News: Economists Sees BNM Keeping OPR Unchanged At 1.75%

Mar 2, 2021

Economists expect Bank Negara Malaysia (BNM) to keep the overnight policy rate (OPR) unchanged at 1.75% in the second Monetary Policy Committee meeting for this year, which will be held on 4 March, amid expectations of an economic recovery.

According to Dr Mohd Afzanizam Abdul Rashid, chief economist at Bank Islam Malaysia Bhd, high frequency data like exports and the Consumer Price Index showed that Malaysia’s economy is recovering, reported Bernama.

The country’s trade surplus surged 38% year-on-year to RM16.6 billion in January and total trade expanded 4.1% year-on-year to RM162.6 billion.

Should You Buy A Property When The OPR Is Cut? Find Out Here.

Total exports also continued its positive momentum for the fifth successive month, growing 6.6% year-on-year to RM89.6 billion in January. Imports also posted a 1.3% increase to RM73 billion.

“The bond market also suggests that rates would be higher going forward, with yields on benchmark securities having risen quite substantially,” he said.

“Nevertheless, we believe that the option for BNM to cut the OPR is still open.”

He noted that Malaysia’s economic recovery remains tentative since the vaccination programme is still in its early stages.

The country’s headline inflation for January was better than expected, sliding 0.2% from 122.4 a year earlier to 122.1. He believes the current rates are supportive of the economy, hence, any decision involving the OPR would be based on the incoming data.

Broker group Axi chief global market strategist Stephen Innes concurs, adding that the easing cycle is over.

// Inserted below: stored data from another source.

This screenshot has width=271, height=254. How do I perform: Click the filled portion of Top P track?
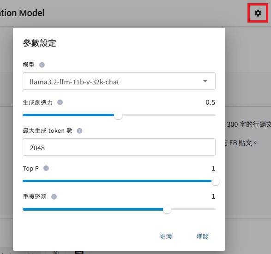click(117, 181)
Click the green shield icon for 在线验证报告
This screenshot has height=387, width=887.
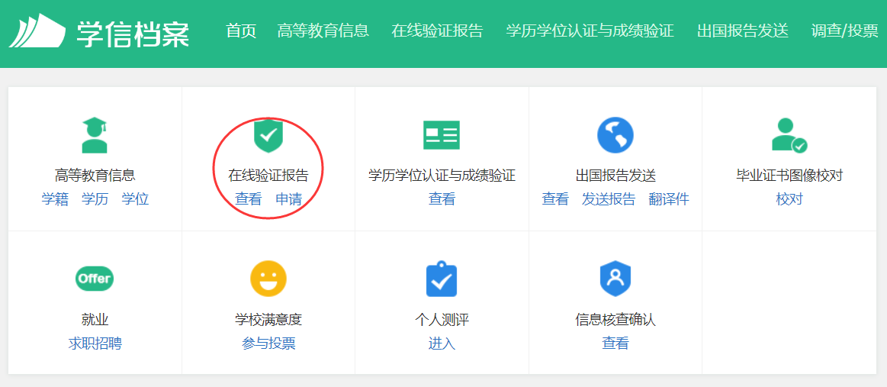pos(268,135)
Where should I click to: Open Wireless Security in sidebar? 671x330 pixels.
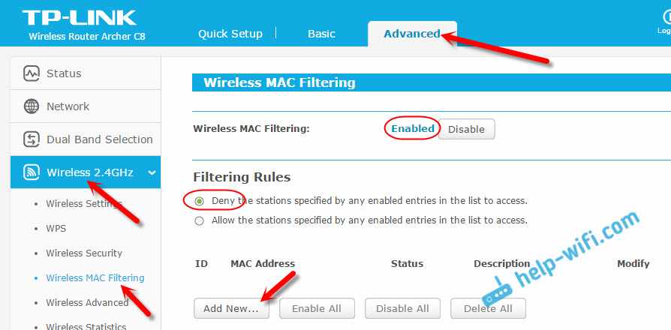pyautogui.click(x=84, y=253)
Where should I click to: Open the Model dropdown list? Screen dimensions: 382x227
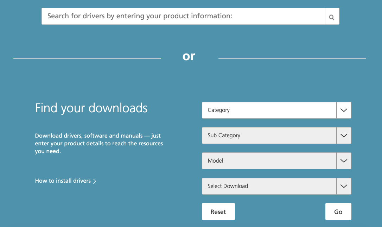coord(269,160)
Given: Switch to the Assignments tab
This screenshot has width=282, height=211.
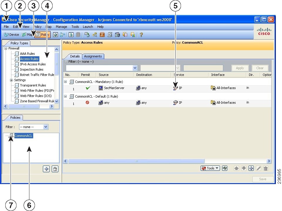Looking at the screenshot, I should [x=93, y=56].
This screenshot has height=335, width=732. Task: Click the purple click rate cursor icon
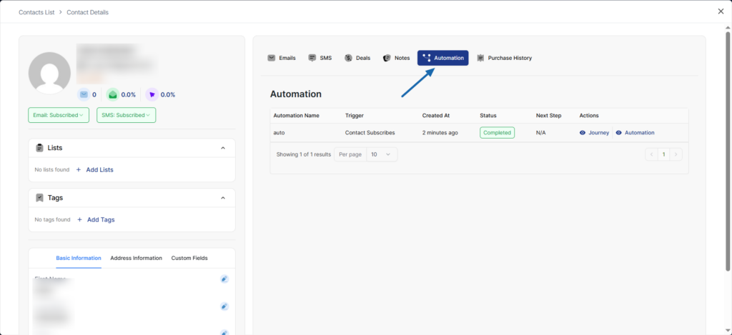click(x=152, y=94)
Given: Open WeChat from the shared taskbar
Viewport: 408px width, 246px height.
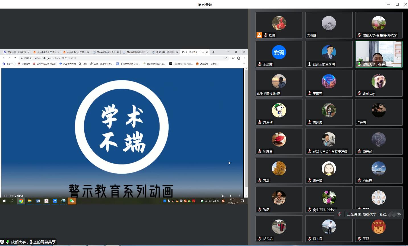Looking at the screenshot, I should [x=72, y=201].
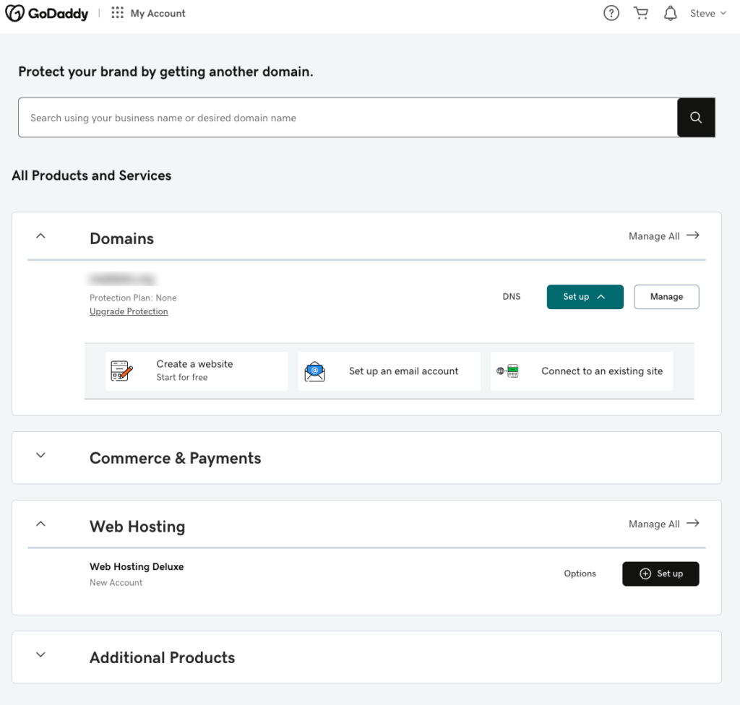740x705 pixels.
Task: Open the Steve account dropdown
Action: coord(707,13)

“I think the next move for global central banks, including BNM, will be a rate hike, although that will be well into 2023,” he said as quoted by Bernama.

“In the meantime, BNM is still holding from cutting rates until it sees how the economy performs as the vaccine rolls out and mobility opens up more economic recovery.”

BNM slashed the OPR at 1.75% in July 2020 – a record low since 2004 when the floor was set. Since then, the central bank has maintained the rate.

Innes believes the economy will recover on its own when mobility opens up. However, if it does not respond on its own, BNM has the option to lower rates early next year.

“But I think that is very unlikely as export and commodity recovery will carry the economy as the domestic economy recovers,” added Innes.

Laurence Todd, research director at Institute for Democracy and Economic Affairs also sees BNM maintaining the OPR at 1.75%.

He noted that while it is too soon to raise the rate, there are reasons to be more hopeful this year.

“The prospects for 2021 are certainly better than 2020, with the vaccine roll-out. However, there are still risks. Although some countries have made rapid progress with the vaccine, in some countries it is happening slowly, and there is a potential for further disruption and resurgences,” he said as quoted by Bernama.

Julia Goh, senior economist at UOB Malaysia, does not expect BNM to use broad and blunt monetary policy tools, despite the extension of the MCO and the weakness in gross domestic product.

“Hence, we expect BNM to keep the OPR unchanged at 1.75% at the coming monetary policy meeting,” she said as quoted by Bernama.